Ich legte den Deckel neben mich und sah, was mein Vater mir hinterlassen hatte. Es war ein USB Stick, ein ganz schlichter USB Stick, an dem man überhaupt nichts besonderes entdecken konnte. Ich versuchte mir meine Enttäuschung nicht anmerken zu lassen, ich hatte mit einer besonderen Kette gerechnet, die ich immer tragen konnte um meinen Vater bei mir zu haben, oder mit einem anderen Schmuckstück, aber mit einem USB Stick hatte ich nun wirklich nicht gerechnet. Sylvia sah mich mit einem traurigen Blick an und sagte dann: "Es geht doch darum was darauf ist, nicht?"
Ich wusste, dass sie Recht hatte, was auch immer mein Vater auf diesen USB Stick gespielt hatte, er wollte, dass ich es sah. Sylvia stand wieder auf "Ich lasse es dich allein anschauen, wenn du willst." Ich nickte, so sehr ich sie auch mochte, das wollte ich jetzt allein tun. Sylvia ging aus meinem Zimmer und die Treppen wieder runter.
Ich atmete schnell, war aufgeregter als jemals bevor in meinem Leben und ich schaltete meinen Computer an. Es kam mir wie eine Ewigkeit vor bis er endlich raufgefahren war. Ich hatte ihn seit mein Vater gestorben war nur ein paar mal angeschaltet, deswegen musste er auch noch Updates machen und ich hätte ihn am liebsten geschlagen vor Spannung.
Als es endlich so weit war und ich den USB Stick angesteckt hatte, lud eine Seite, es war eine Datei. Plötzlich tauchten Buchstaben auf und vor mir war so etwas wie ein Brief.
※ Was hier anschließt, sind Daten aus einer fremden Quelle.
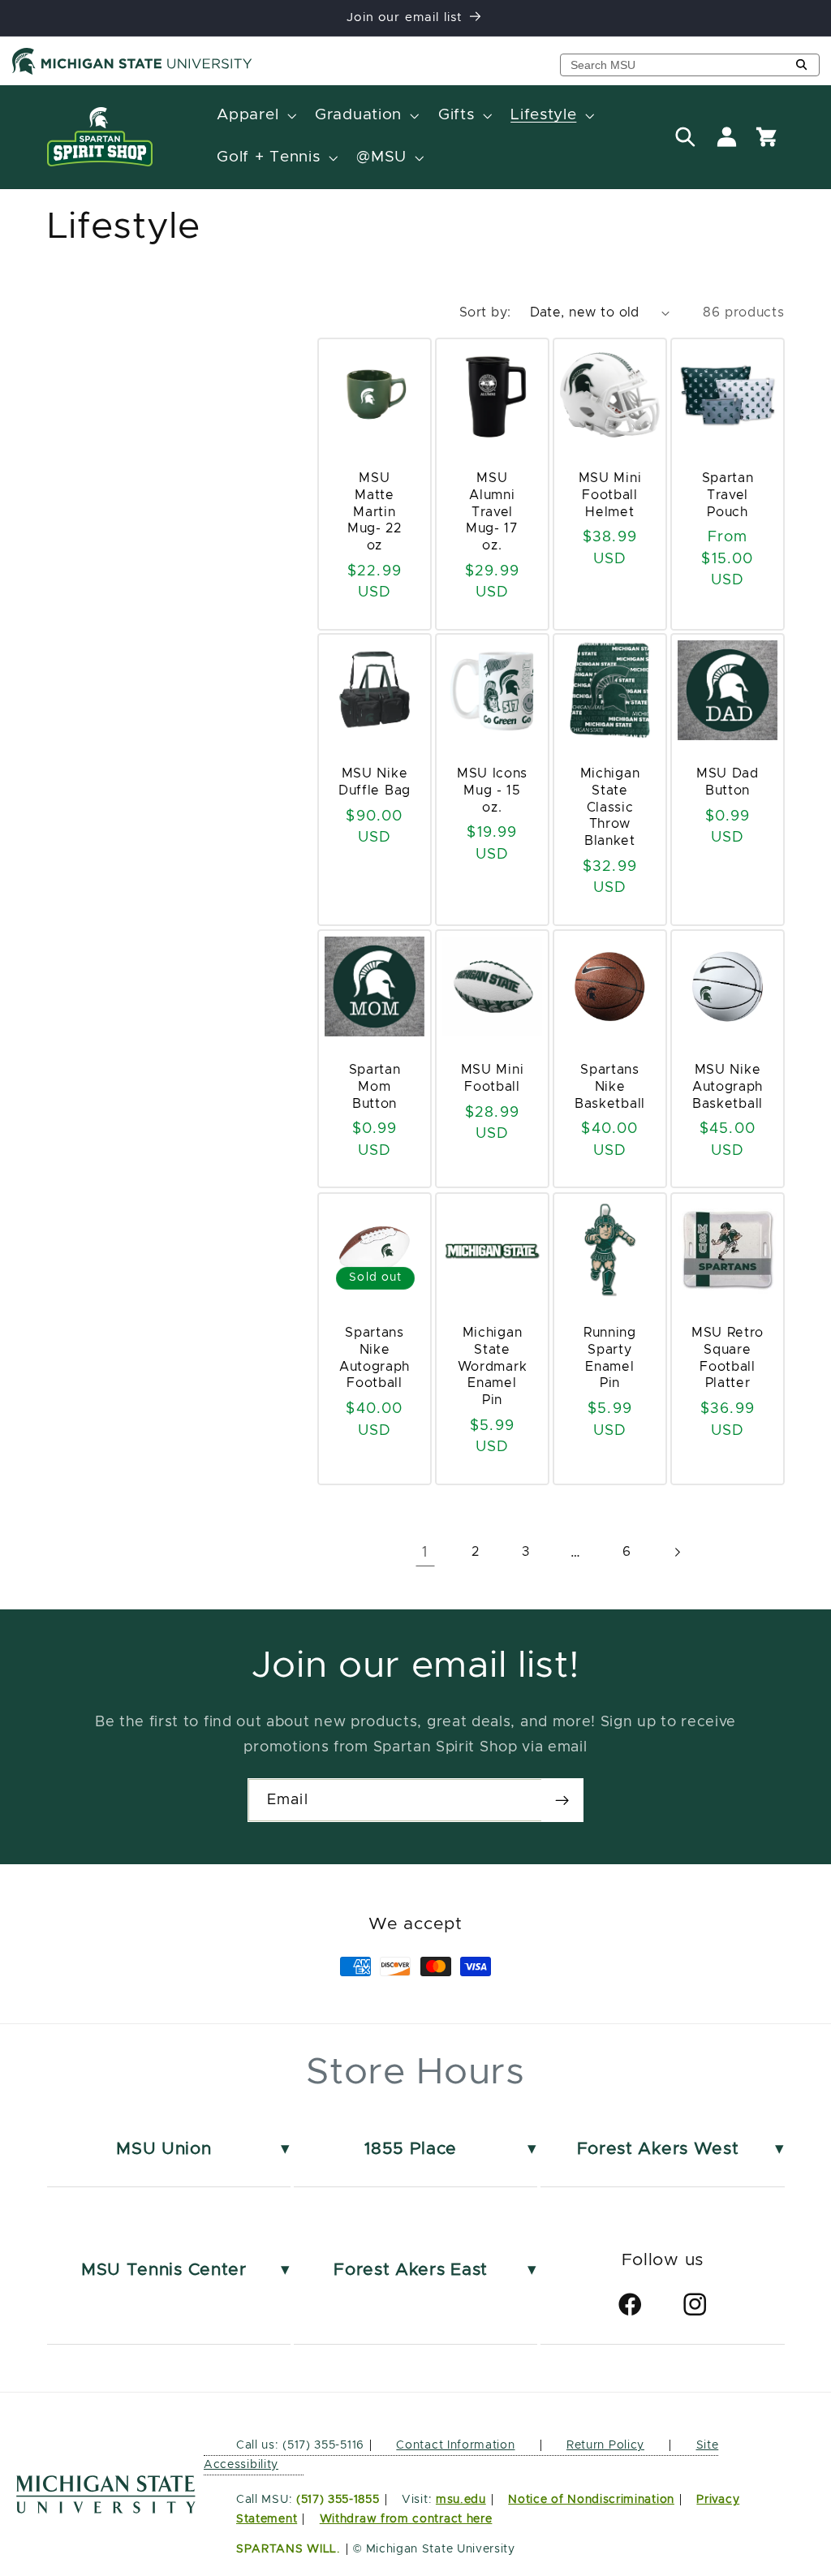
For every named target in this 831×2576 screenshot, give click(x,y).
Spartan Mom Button (375, 1086)
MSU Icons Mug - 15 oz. (492, 791)
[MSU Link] (106, 2509)
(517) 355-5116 (321, 2445)
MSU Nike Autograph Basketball (726, 1086)
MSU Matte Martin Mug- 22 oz (374, 512)
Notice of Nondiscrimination (591, 2499)
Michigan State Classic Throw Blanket (609, 808)
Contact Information (455, 2445)
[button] (255, 116)
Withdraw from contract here (406, 2519)
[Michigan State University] (132, 71)
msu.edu (461, 2499)
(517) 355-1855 (338, 2499)
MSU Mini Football (492, 1078)
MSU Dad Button (727, 783)
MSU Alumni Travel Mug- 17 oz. (492, 512)
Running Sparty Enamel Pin (609, 1357)
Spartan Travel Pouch (727, 495)
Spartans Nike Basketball (610, 1086)
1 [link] (425, 1552)
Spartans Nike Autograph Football (374, 1357)
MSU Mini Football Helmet (609, 495)
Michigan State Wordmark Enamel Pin (492, 1366)
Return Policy (605, 2445)
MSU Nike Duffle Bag (374, 783)
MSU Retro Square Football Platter (727, 1357)
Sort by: (485, 312)
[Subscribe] (562, 1800)
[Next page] (677, 1552)
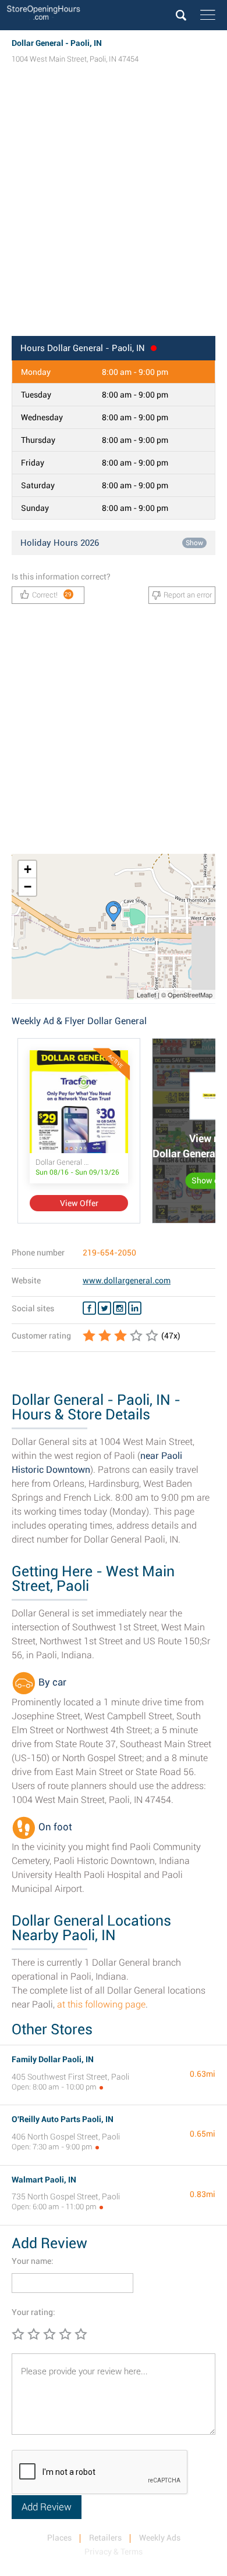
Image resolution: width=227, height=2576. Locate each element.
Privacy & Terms (113, 2551)
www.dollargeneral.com (127, 1280)
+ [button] (27, 869)
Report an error (188, 595)
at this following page (101, 2004)
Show (194, 543)
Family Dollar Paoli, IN (53, 2059)
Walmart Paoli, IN (44, 2179)
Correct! (52, 595)
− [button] (27, 886)
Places (59, 2537)
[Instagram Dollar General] (119, 1308)
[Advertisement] (113, 211)
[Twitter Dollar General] (104, 1308)
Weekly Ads (159, 2537)
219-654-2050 (109, 1252)
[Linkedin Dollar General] (134, 1308)
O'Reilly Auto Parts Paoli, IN (63, 2119)
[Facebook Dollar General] (89, 1308)
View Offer (79, 1203)
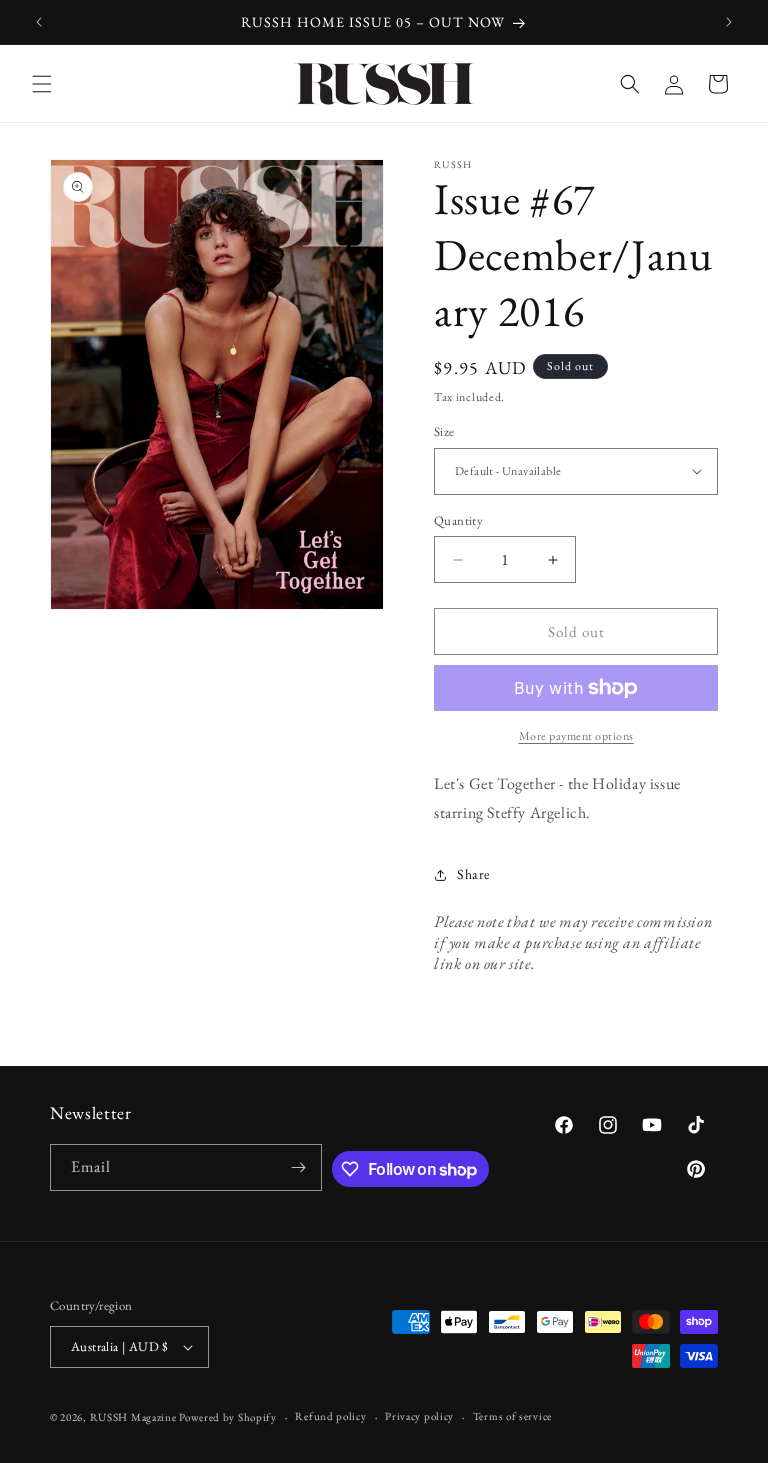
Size (444, 431)
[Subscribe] (299, 1167)
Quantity (458, 520)
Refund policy (330, 1416)
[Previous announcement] (39, 22)
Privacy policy (419, 1416)
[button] (42, 84)
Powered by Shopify (228, 1417)
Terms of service (512, 1416)
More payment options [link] (576, 736)
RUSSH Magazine (133, 1417)
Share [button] (473, 874)
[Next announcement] (729, 22)
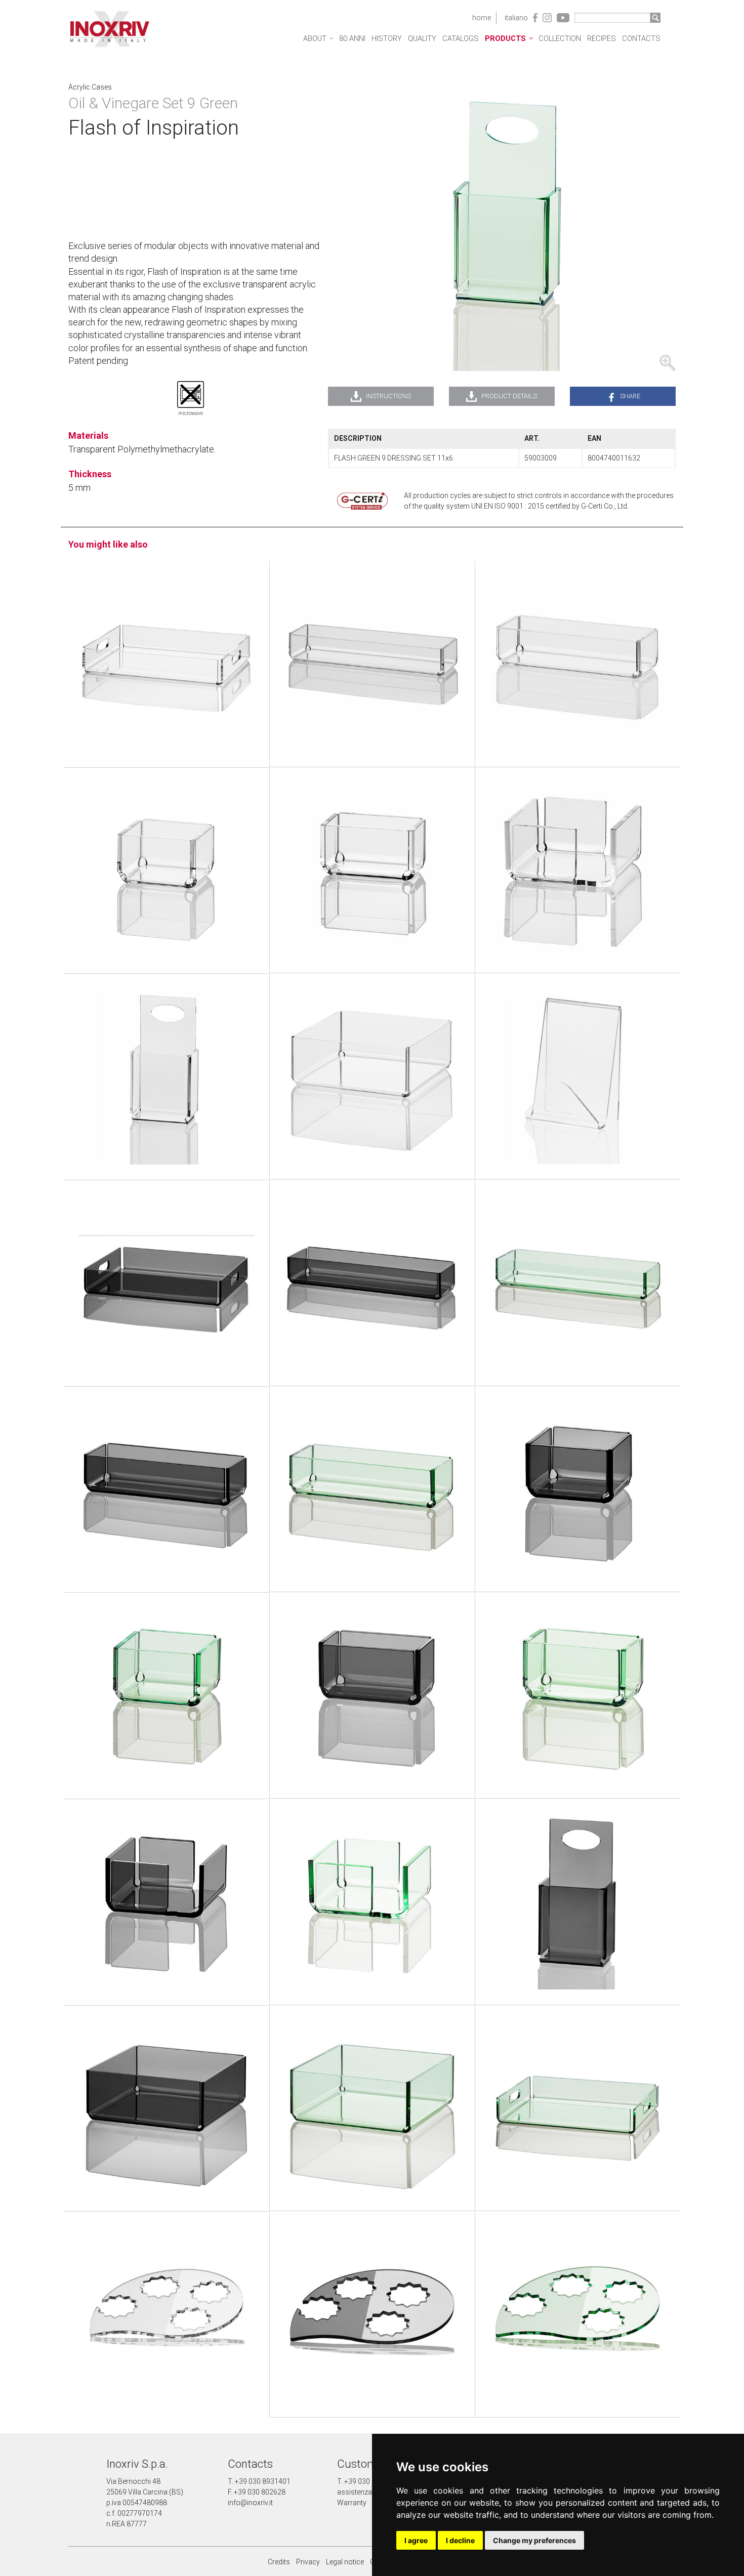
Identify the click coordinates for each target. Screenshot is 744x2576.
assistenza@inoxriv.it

Stumm fing ich an zu lesen.
Meine Liebe Dani,
Ich hoffe es geht dir gut... Ich weiß, dass du so schlau bist um dir zu denken, wenn ich bei einem Autounfall gestorben bin, wieso konnte ich dir, dann ein Geschenk hinterlassen? Nun, vielleicht macht dich das noch trauriger, aber es war gar kein Unfall. Ich wusste schon, dass ich höchstwahrscheinlich sterben würde.
Ich schnappte nach Luft, er hatte es gewusst? Aber wie? Gespannt las ich weiter.
Auf diesem USB Stick befindet sich mein komplettes Wissen und mein größtes Projekt, dass ich, wenn du das hier liest, leider nie fertigstellen konnte. Es gibt da so eine Organisation namens Python, sie haben meine Arbeit ausspioniert und wollten meine Daten stehlen. Sie haben mir gedroht, dich zu verletzen wenn sie meine Pläne nicht bekommen würden. Aber ich wusste, dass diese Pläne, wenn sie in falsche Hände geraten, das Ende für uns alle bedeuten würde. Also musste ich mich entscheiden und ich denke, ich habe das richtige getan. Ich habe eingewilligt ihnen die Daten zu geben, allerdings habe ich einen Fehler eingebaut, so dass sie ihnen nichts nützen werden, ich hoffe nur sie bemerken es nicht. Dies hier schreibe ich, kurz bevor ich ins Auto steige und los fahre, wenn ich nicht zurück komme, weißt du, dass sie die falschen Pläne haben und mich dann umgebracht haben. Bitte beende mein Projekt für mich, ich weiß du kannst das. Bleib stark und gib immer dein bestes.
Ich hab dich lieb, Dad.
Tränen kullerten meine Wangen hinunter, mein Gehirn musste das alles erst verarbeiten. Wieso hatte er mir nichts erzählt? Auch wenn ich in Gefahr gewesen wäre, ich hätte ihm helfen können, er hätte es geschafft. Sein größtes Projekt? Wie sollte ich es beenden, wenn ich nicht einmal wusste was es war? Ich überflog den Brief nochmal nach irgendwelchen Hinweisen, doch als ich keine finden konnte, schloss ich schweren Herzens das Tab.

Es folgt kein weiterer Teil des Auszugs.